To diagnose an illness affecting your immune system, such as an infection, inflammatory illness, immune deficiency, or tumour such as leukaemia or lymphoma
White Blood Cell Differential Count
A blood sample taken from a vein in your arm or by a finger-prick (children and adults) or heel-prick (infants)
There are five types of white blood cells, each with different functions: neutrophils, lymphocytes, monocytes, eosinophils and basophils. The differential reveals if these cells are present in normal proportion to one another, if one cell type is increased or decreased, or if immature or abnormal cells are present. This information is helpful in diagnosing specific types of illnesses that affect the immune system.
White blood cells are made in your bone marrow or lymphoid system. They protect your body against infection and aid your immune system. If an infection develops, white blood cells attack and destroy the microorganism causing the infection.
How is the sample collected for testing?
The test is performed on a blood sample taken from a vein in the arm or from a finger-prick (for children and adults) or heel-prick (for infants).
Is any test preparation needed to ensure the quality of the sample?
No test preparation is needed.
How is it used?
The white blood cell differential assesses the ability of the body to respond to and fight infection, including HIV-AIDS. It can detect the severity of allergic and drug reactions, parasitic and other types of infection. It can also identify some types of leukaemia and lymphoma, and detect other diseases affecting the bone marrow.
When is it requested?
What does the test result mean?
The results indicate the relative percentage and actual numbers of each type of white blood cell that is present.

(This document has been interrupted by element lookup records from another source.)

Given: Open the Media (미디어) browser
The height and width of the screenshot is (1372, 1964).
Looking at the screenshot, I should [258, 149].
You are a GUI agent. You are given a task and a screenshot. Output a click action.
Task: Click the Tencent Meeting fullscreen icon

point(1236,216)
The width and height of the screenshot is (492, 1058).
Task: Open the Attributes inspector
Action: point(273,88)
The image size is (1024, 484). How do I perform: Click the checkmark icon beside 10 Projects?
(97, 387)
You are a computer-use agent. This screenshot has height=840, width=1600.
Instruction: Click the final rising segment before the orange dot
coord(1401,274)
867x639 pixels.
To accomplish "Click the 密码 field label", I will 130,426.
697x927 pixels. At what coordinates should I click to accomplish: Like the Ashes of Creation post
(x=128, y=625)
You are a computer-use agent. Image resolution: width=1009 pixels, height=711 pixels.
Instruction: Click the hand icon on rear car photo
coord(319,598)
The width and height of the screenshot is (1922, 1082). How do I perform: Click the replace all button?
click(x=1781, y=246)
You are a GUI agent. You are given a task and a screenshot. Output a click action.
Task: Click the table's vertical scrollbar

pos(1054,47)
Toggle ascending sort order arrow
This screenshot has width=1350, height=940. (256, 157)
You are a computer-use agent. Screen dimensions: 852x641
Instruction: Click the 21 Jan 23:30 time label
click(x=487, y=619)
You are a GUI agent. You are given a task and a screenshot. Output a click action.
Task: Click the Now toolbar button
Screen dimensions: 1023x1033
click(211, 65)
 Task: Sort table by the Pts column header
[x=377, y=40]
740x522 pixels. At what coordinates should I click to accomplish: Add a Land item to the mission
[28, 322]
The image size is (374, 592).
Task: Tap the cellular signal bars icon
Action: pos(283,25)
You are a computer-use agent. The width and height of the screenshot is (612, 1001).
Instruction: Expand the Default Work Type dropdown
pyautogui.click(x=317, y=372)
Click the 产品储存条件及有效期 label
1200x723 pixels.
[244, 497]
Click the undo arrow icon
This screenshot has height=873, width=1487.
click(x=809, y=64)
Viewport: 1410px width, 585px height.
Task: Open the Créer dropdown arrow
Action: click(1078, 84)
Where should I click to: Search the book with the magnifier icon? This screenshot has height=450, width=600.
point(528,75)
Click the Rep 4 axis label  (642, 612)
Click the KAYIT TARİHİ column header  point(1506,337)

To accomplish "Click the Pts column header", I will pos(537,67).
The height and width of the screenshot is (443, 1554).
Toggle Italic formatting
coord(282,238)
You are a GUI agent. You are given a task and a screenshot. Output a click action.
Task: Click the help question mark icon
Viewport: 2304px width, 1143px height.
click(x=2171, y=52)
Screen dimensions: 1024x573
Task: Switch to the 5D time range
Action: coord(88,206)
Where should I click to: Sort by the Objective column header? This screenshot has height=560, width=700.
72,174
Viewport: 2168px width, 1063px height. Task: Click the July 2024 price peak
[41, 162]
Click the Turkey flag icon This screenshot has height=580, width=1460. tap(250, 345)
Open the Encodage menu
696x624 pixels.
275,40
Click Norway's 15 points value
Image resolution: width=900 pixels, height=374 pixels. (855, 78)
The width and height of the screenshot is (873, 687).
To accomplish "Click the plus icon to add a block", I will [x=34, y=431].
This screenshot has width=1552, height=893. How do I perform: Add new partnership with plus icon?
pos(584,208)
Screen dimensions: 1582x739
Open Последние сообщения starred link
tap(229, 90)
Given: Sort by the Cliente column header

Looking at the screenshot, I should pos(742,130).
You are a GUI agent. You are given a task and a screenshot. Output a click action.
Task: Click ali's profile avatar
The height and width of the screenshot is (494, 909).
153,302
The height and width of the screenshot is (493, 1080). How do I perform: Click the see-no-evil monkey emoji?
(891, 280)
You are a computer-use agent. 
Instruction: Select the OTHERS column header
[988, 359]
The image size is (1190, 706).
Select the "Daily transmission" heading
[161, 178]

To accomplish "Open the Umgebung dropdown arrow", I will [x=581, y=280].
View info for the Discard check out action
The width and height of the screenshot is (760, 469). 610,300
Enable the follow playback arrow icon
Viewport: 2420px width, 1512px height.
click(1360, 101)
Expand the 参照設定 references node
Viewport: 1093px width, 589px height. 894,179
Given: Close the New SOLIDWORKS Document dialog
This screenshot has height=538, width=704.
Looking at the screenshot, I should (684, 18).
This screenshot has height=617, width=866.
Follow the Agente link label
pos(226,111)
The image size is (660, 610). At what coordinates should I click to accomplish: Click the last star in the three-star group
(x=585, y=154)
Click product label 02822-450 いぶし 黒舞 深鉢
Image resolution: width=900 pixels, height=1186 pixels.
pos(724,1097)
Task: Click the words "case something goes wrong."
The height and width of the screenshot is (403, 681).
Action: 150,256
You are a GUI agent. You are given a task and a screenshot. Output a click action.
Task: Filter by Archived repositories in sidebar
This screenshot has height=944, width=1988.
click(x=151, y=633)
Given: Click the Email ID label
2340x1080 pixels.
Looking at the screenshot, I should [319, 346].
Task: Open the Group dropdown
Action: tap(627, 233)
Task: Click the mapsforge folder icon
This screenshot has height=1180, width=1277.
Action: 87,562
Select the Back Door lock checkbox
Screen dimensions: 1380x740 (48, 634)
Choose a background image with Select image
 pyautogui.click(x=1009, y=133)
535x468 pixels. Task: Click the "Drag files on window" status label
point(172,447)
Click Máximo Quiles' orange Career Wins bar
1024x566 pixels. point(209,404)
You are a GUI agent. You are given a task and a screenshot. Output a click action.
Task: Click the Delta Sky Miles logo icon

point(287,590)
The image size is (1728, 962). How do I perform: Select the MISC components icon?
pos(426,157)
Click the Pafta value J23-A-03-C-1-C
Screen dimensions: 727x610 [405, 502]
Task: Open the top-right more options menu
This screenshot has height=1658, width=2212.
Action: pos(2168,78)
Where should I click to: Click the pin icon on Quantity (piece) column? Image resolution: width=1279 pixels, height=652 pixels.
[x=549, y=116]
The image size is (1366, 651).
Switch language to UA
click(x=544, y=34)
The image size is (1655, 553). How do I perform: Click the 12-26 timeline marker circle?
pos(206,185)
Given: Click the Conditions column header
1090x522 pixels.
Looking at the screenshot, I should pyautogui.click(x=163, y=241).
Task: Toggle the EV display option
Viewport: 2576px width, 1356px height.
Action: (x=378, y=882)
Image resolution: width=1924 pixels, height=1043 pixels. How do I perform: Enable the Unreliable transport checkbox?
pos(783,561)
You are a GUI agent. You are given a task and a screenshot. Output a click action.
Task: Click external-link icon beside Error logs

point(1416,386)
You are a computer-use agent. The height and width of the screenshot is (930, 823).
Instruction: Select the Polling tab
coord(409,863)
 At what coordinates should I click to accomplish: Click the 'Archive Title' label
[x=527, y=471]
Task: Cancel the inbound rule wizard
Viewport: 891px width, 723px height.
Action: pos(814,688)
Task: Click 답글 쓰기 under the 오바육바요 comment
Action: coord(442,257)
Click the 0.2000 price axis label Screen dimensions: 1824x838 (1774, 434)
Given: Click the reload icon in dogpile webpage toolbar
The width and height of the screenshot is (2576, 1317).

Neutrophils can increase in response to bacterial infection, inflammatory disease, steroid medication, or more rarely leukaemia. Decreased neutrophil levels may be the result of severe infection, liver disease, enlarged spleens or other conditions, such as responses to various medications or chemotherapy.
Eosinophils can increase in response to allergic disorders, inflammation of the skin, and parasitic infections. They can also occur in response to some infections or to various bone marrow malignancies.
Basophils can increase in cases of leukaemia, long-standing inflammation, the presence of a hypersensitivity reaction to food, or radiation therapy.
Lymphocytes can increase in cases of bacterial or especially viral infection, leukaemia, lymphoma and in people with underactive or absent spleens. Decreased lymphocyte levels are common in later life but can also be due to steroid medication, stress, lupus, and HIV infection.
Monocyte levels can increase in certain leukaemias, in response to infection of all kinds as well as to inflammatory disorders. Decreased monocyte levels can indicate bone marrow injury or failure and some forms of leukaemia - especially "hairy cell leukaemia".
Is there anything else I should know?
Eating, physical activity, and stress may alter white blood cell differential values.
Long-term exposure to toxic chemicals (for example some solvents, petroleum products and insecticides) can increase the risk of an abnormal differential as can smoking.
What are the individual functions of each type of white blood cell?
- Neutrophils, the most abundant white blood cells, are 'phagocytes' - that is, they 'eat' foreign organisms and kill them with internal poisons. They are important for fighting bacterial and fungal infections.
- Lymphocytes are more specifically acting killers of infection and regulate the immune response. B-lymphocytes produce antibodies. T-lymphocytes act as messenger cells, directing the immune response. T-cells and NK-cells can also act directly to kill specific infective organisms. Lymphocytes are the cells which 'remember' previous infections and guard against re-infection with the same organism. They are active against all types of infection including bacteria, fungi, parasites and viruses. When they malfunction they also have a role in allergy and in autoimmune diseases such as rheumatoid arthritis and lupus.
- Monocytes are phagocytes, like neutrophils, active against bacteria, fungi, and tuberculosis.
- Eosinophils increase during allergic attacks and some parasitic infestations.
- Basophils control inflammation and damage to the body. They increase in some blood diseases and in some inflammatory bowel diseases.
What are other names for neutrophils that might appear on a lab report?
Neutrophils are also known as granulocytes, polymorphs, and PMNs.